▶ _Activity_:
Please report, as a single number with no other text, how many lines of the listing contain "NGÀY".

▶ _Given records_:
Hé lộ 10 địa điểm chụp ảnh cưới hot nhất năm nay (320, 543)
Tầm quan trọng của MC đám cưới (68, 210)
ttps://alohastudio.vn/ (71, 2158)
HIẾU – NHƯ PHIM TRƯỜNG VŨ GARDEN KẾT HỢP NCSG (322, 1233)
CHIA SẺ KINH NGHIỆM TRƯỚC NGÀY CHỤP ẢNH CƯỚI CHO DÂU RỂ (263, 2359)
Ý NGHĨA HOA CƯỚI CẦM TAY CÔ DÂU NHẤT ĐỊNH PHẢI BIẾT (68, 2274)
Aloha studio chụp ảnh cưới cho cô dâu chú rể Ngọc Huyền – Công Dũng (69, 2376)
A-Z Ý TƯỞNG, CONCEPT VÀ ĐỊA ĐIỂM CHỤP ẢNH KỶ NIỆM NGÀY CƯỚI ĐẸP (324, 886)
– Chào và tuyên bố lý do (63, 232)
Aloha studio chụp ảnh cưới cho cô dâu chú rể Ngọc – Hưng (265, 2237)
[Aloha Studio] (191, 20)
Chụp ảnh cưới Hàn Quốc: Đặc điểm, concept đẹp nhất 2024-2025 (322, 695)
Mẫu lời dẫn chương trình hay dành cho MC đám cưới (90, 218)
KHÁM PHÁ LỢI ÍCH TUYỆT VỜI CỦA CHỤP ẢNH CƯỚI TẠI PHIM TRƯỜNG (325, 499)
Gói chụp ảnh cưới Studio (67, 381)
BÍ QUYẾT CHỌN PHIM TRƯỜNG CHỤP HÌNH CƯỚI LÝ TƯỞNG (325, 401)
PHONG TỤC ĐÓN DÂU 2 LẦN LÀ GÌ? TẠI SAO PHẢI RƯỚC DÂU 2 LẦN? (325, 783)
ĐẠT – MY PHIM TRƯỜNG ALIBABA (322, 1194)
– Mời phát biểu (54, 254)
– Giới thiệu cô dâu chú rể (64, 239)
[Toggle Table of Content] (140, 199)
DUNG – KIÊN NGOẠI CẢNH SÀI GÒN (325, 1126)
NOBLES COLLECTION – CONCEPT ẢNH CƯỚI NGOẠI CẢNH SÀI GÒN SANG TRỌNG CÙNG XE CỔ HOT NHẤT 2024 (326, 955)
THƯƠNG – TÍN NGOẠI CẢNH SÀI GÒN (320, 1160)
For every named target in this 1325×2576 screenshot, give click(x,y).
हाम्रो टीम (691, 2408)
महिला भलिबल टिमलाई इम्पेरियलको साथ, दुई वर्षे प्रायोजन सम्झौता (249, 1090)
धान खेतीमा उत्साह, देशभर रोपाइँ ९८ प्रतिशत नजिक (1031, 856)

▶ _Task response_:
2